Responsabilità e rischi nei contratti intelligenti difettosi

La responsabilità per danni causati da contratti intelligenti difettosi è un'area di grande incertezza giuridica. A causa della decentralizzazione, spesso non è possibile identificare una singola parte responsabile. Chi è il colpevole se un contratto contiene un bug che causa la perdita di fondi? Lo sviluppatore, l'utente che lo ha distribuito, o la comunità che lo gestisce?

Nel diritto tedesco, la responsabilità potrebbe essere fondata sulle norme generali della responsabilità contrattuale (§§ 280 ff. BGB) o extracontrattuale. Tuttavia, perseguire uno sviluppatore anonimo o residente in un altro paese è praticamente impossibile. Il governo tedesco ha proposto una modernizzazione del diritto della responsabilità per i prodotti, che potrebbe estendere la responsabilità anche al software, trattando un contratto intelligente difettoso come un "prodotto difettoso" [125]. Inoltre, il Data Act dell'UE impone requisiti di robustezza, controllo degli accessi e terminazione sicura per i contratti intelligenti, creando una base per potenziali responsabilità in caso di violazione [126].

Quadro normativo in Europa e in Germania

L'Unione Europea ha introdotto un quadro normativo chiave con la regolamentazione MiCAR (Markets in Crypto-Assets Regulation), entrata in vigore nel dicembre 2024. MiCAR stabilisce regole armonizzate per l'emissione e la fornitura di servizi legati alle cripto-attività, imponendo obblighi di licenza per gli operatori come le borse e i fornitori di portafogli. Questo mira a garantire la protezione degli investitori e la stabilità finanziaria [110].

In Germania, la BaFin è l'autorità di vigilanza principale. La BaFin ha avvertito che le criptovalute non sono strumenti di pagamento affidabili a causa della loro volatilità e dei rischi di sicurezza, ma sta anche autorizzando la prima piattaforma di trading e regolamento basata su blockchain, dimostrando un approccio pragmatico [128]. Un'altra sfida è la regolamentazione delle piattaforme decentralizzate (DeFi) e delle DAO, dove la mancanza di un ente centrale rende difficile l'applicazione delle norme. La BaFin sostiene che tali offerte non siano automaticamente esenti dalla regolamentazione e sta sviluppando strumenti per affrontare questi modelli innovativi [129].

Gestione dell'identità decentralizzata e eIDAS 2.0

La gestione dell'identità decentralizzata (DID), o Self-Sovereign Identity (SSI), consente agli individui di controllare autonomamente la propria identità digitale. Questo modello si allinea bene con i principi della GDPR, poiché l'utente mantiene il controllo dei propri dati. L'UE sta promuovendo questa visione con l'introduzione della European Digital Identity Wallet (EUDI Wallet), prevista dal regolamento eIDAS 2.0 [75].
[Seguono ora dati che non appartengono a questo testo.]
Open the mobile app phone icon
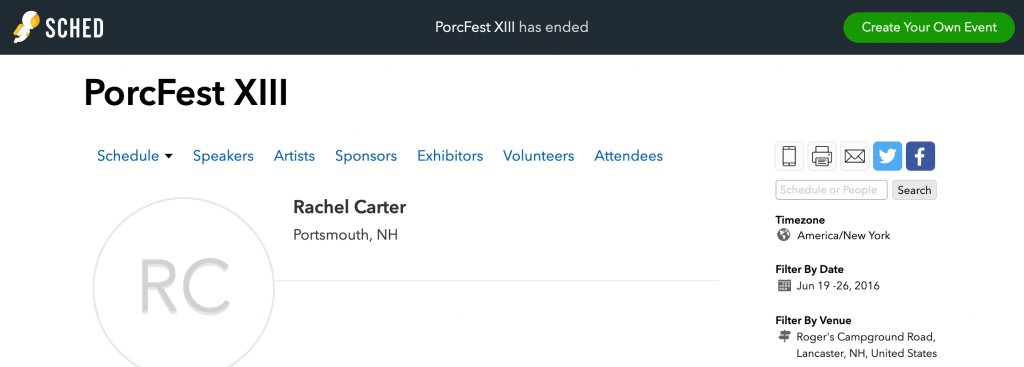Image resolution: width=1024 pixels, height=367 pixels. tap(789, 157)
La EUDI Wallet permetterà ai cittadini di conservare e verificare in modo sicuro documenti digitali, come il passaporto o il diploma, utilizzando tecnologie crittografiche. La Germania sta attuando questo quadro con il progetto di legge eIDAS-Durchführungsgesetz, mirando a creare un sistema interoperabile e sicuro [131]. L'obiettivo è conciliare l'innovazione tecnologica con la protezione dei dati, permettendo l'uso di blockchain per garantire l'integrità e la verificabilità dei dati senza compromettere la privacy dell'utente [132].